• _YOUR TASK_
Copy every line of the records that contains the word "with". Matching is case-sensitive.

• _Element and text position data_

-=-=-

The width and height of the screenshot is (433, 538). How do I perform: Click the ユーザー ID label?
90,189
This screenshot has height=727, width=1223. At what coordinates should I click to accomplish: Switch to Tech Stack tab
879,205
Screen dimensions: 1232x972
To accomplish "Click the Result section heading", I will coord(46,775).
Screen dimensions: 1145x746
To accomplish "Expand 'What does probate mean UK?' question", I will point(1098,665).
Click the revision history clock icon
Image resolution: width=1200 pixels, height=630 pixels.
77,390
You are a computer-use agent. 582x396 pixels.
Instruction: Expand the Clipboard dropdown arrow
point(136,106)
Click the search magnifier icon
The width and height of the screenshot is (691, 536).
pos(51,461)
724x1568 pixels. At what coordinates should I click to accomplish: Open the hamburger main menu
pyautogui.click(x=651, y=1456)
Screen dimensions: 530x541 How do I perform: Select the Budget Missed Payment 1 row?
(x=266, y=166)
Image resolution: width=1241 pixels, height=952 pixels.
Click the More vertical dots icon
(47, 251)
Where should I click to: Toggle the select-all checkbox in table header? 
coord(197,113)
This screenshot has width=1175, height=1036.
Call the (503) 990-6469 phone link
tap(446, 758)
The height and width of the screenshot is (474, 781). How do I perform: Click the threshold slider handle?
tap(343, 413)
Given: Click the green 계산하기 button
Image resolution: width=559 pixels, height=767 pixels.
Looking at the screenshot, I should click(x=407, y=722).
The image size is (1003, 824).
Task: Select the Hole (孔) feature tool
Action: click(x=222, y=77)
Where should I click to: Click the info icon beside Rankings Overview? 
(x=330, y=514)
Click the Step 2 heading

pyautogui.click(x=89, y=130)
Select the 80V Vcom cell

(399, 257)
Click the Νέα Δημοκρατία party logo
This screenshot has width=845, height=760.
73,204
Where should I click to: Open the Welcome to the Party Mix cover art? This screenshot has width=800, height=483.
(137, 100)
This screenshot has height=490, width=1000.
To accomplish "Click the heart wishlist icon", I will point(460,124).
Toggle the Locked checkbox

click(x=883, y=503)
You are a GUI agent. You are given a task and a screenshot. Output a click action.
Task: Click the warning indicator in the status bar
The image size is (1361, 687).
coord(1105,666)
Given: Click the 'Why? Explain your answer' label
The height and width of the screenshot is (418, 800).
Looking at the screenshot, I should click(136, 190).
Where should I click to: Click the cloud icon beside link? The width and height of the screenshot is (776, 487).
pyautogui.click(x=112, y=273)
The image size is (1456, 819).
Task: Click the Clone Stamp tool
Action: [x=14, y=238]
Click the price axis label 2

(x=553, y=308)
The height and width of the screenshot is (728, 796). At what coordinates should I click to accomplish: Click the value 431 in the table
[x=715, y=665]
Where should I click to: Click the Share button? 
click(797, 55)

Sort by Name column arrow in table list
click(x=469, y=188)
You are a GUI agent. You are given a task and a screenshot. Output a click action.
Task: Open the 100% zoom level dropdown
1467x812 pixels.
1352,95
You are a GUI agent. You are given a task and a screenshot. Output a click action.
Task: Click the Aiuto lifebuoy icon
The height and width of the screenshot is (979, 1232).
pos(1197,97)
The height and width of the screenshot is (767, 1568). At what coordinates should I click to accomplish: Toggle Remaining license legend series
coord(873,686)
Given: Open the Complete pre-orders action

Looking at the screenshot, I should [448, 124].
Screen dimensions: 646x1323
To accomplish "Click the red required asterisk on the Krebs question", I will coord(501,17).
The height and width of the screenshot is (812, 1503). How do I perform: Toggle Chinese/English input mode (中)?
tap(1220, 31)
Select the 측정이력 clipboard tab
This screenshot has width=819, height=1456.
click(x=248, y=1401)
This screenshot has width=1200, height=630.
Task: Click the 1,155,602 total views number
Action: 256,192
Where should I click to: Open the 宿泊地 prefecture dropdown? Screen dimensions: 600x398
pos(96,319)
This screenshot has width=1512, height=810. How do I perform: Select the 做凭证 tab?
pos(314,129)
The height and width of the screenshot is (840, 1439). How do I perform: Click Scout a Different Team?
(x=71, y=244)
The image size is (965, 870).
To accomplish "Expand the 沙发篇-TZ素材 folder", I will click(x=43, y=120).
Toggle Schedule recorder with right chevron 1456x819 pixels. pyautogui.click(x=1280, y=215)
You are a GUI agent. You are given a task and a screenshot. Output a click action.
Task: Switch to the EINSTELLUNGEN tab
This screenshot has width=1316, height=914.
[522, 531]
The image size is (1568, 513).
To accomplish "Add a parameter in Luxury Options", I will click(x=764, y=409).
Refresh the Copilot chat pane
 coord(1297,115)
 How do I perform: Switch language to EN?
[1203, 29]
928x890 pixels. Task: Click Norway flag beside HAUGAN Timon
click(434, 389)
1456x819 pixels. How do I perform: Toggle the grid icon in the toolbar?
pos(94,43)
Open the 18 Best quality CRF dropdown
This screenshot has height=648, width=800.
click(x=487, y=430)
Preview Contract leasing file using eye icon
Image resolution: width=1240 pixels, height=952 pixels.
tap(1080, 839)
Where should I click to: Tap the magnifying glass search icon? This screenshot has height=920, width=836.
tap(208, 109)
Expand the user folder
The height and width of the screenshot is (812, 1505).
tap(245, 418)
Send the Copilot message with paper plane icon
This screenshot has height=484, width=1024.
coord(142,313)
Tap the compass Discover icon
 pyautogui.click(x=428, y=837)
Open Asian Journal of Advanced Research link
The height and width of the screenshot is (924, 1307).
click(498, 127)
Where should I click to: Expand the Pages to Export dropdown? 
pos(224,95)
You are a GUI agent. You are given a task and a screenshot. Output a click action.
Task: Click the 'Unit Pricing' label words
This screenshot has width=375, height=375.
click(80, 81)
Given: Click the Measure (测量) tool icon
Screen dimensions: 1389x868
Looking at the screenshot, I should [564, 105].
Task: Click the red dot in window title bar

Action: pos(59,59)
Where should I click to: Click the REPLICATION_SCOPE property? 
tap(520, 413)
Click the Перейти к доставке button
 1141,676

-=-=-

• _THE RESPONSE_
Toggle Schedule recorder with right chevron 1456x819 pixels. pyautogui.click(x=1280, y=215)
Send the Copilot message with paper plane icon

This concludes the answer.